Ramsay also encourages Canadians to take advantage of travel credit cards, especially those that waive foreign transaction fees or accumulate points that can be redeemed to cover expenses abroad.

“What I always say is, ‘Plan for it, save for it, and then track your expenses when you’re actually on vacation,'” she said. “That way, you don’t get a big surprise when you come back.”

One segment of Canadian travellers that is seemingly undeterred from stateside plans this season is the population of snowbirds – those who make warm destinations such as Florida and Arizona their home for the winter months.

The Canadian Snowbird Association said it expects most of its 115,000 members to temporarily settle in the US sunbelt this season as they do annually.

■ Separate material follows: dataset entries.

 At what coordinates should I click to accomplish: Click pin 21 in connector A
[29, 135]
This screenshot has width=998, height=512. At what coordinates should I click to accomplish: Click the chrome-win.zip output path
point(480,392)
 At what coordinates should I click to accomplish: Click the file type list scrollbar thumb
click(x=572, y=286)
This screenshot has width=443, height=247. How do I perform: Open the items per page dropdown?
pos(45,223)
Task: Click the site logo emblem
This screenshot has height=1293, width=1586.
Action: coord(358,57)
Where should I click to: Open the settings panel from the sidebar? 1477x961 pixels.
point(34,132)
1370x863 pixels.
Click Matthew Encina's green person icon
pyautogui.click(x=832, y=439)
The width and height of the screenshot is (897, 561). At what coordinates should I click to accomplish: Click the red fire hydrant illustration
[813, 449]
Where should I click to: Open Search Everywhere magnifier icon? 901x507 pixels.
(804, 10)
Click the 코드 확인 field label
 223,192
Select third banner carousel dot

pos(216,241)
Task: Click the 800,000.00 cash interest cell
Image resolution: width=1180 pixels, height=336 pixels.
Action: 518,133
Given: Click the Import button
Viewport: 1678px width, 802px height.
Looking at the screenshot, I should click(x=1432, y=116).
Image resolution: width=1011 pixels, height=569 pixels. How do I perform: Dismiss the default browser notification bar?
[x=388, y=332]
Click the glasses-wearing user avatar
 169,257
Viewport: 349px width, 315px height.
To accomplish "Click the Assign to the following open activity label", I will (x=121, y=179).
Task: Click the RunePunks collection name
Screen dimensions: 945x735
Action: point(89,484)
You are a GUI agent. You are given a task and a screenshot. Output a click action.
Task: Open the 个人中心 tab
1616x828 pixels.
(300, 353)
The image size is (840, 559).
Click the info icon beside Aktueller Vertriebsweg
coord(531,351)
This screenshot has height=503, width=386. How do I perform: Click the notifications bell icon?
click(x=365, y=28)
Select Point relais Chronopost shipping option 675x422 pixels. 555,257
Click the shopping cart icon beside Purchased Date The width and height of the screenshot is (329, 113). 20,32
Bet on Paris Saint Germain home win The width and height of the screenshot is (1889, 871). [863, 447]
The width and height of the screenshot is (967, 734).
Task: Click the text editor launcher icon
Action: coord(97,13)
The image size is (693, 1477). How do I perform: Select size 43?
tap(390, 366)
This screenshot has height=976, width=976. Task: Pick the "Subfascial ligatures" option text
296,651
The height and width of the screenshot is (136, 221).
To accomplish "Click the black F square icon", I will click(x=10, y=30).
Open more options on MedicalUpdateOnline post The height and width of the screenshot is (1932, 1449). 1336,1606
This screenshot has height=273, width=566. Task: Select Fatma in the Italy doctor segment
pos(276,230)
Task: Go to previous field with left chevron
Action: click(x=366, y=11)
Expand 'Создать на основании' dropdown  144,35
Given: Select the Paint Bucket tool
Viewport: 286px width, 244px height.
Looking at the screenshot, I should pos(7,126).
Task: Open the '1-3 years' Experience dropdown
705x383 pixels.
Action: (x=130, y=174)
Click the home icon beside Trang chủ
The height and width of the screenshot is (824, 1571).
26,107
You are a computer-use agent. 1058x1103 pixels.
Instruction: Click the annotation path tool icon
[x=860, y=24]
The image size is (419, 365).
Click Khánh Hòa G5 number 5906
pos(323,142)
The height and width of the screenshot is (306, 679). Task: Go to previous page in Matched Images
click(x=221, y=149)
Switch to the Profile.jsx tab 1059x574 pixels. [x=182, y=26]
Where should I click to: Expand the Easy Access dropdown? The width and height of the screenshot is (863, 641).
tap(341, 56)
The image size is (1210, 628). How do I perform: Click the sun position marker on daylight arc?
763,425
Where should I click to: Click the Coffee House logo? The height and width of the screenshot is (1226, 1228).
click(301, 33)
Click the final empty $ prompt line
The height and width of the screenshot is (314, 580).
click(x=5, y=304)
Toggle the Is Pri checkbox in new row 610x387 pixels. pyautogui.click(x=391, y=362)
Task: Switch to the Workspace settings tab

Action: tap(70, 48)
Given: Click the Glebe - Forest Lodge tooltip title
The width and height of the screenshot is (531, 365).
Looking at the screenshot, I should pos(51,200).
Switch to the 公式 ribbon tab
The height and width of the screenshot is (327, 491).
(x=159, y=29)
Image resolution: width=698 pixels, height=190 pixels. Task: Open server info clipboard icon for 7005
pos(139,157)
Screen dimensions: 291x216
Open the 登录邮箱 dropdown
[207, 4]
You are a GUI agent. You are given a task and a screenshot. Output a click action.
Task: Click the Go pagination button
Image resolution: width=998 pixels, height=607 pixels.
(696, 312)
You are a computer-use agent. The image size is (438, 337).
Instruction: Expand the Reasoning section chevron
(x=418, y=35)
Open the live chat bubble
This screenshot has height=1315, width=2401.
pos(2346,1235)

“The snowbird market tends to be more resilient to fluctuations in currency when compared to the traditional travel market. These individuals tend to own homes in their winter destinations, they’ve established ties within these communities as well,” said spokesman Evan Rachkovsky. “They’ve already invested a significant amount of money, in most cases, in the maintenance of these winter properties, so because of that, they generally end up travelling.”

Still, Rachkovsky said he expects many Canadian snowbirds will face tougher choices about how they spend their money compared with past years.

“The No. 1 way in which snowbirds mitigate a weaker dollar in these cases is by making changes in their discretionary spending,” he said. “So, eating out, rounds of golf and other outings, those are always the first things to be scaled back on in these situations where the dollar is being impacted.”

Some might also choose to reduce the number of days they’re down south due to the cost of travel medical insurance, which depends on the duration of the trip and can be “quite exorbitant” in the US, he added.

For those still mapping out budgets for upcoming trips, Wilson recommended trying to find savings in areas such as transportation and other logistics.

While Ubers or taxis might get you somewhere fast, opting for more budget-friendly methods will ensure money is left over for fun experiences.

“Conveniences might not necessarily be the right choice because it could be more expensive overall,” she said.